Jones H et al. (2006) Treatment of non-cardiac chest pain: a controlled trial of hypnotherapy. Gut [doi: 10.1136/gut.2005.086694]

Chiarioni G et al. (2006) Prokinetic effect of gut-oriented hypnosis on gastric emptying. Aliment Pharmacol Ther 23: 1241–1249

Disorders such as noncardiac chest pain and functional dyspepsia are known to be associated with psychological factors that aggravate the patient's distressing physical symptoms. Medical treatments are ineffective for many patients, especially those suffering from noncardiac chest pain. Hypnotherapy has been suggested as an alternative treatment that could provide lasting improvements in symptoms, and might also reduce medication use. The role of hypnotherapy in treating functional gastrointestinal disorders has now been strengthened by two studies that demonstrate its short-term efficacy in treating functional dyspepsia and noncardiac chest pain, respectively.

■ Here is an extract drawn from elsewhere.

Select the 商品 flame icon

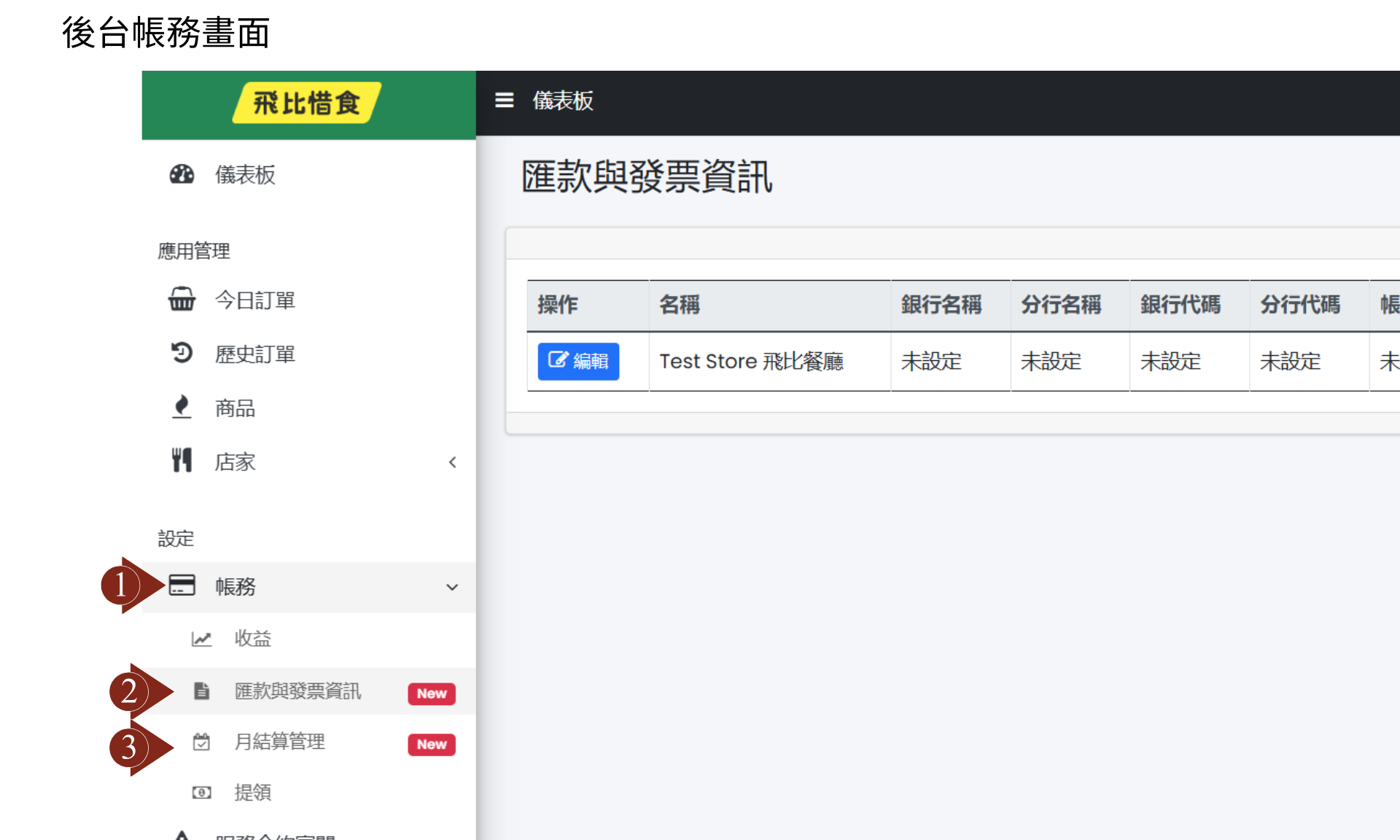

Jones et al. enrolled patients with angina-like, noncardiac chest pain whose coronary angiography results were normal, and in whom esophageal reflux had been ruled out as a cause of their symptoms. After a 4-week baseline period, patients were randomly allocated to receive hypnotherapy (n = 12) or supportive listening (n = 13). Both groups received 14 30 min treatment sessions during 17 weeks (the frequency of treatment declined from weekly to monthly over this period). Patients who received supportive listening (controls) also received placebo medication, to assist with compliance and maximize the patients' expectations of benefit. Hypnotherapy offered clear benefits: 80% of the hypnotherapy group showed an improvement in chest pain, compared with 23% of controls. Similarly, 73% of the hypnotherapy group reported an improvement in general well-being, compared with 23% of controls. Importantly, patients who underwent hypnotherapy reduced their medication use, whereas nonstudy medication use increased in control patients. The authors speculate that hypnosis might also be effective in patients who were not subjected to such a stringent selection process, and those with other forms of noncardiac chest pain.

Similar benefits were seen in Chiarioni et al.'s study, which compared the effect of a single hypnosis session with that of a single dose of cisapride on gastric emptying. Their study enrolled 11 healthy volunteers and 15 patients with severe, chronic dyspepsia that had not responded to prokinetic or antisecretory medications (including cisapride). Gastric emptying time after eating a standard meal was evaluated on three occasions (at weekly intervals) in each individual: at baseline; with 10 mg cisapride (administered 30 min before the meal); and during a 90 min hypnotic trance (initiated 30 min after ingestion of the meal).

Surprisingly, cisapride reduced gastric emptying time only in dyspeptic patients (from 274 min ± 16.8 at baseline to 227 min ± 13.2) and had no effect in healthy volunteers, despite the fact that these dyspeptic patients had not previously responded to cisapride. Hypnosis shortened gastric emptying time more than cisapride in both groups (in dyspeptic patients, gastric emptying time under hypnosis was 150 min ± 9.7, similar to that seen in healthy volunteers). The authors suggest that the prokinetic effects of hypnosis might be caused by an overall, trance-induced decrease in the activity of the sympathetic nervous system. They speculate that improvement in the symptoms of abdominal fullness and discomfort might result from central analgesia, mediated by hypnosis-induced modulation of perception.

Both studies confirm that hypnosis can have a beneficial effect on upper gastrointestinal function, and that its use should be considered for patients who do not respond to conventional treatment.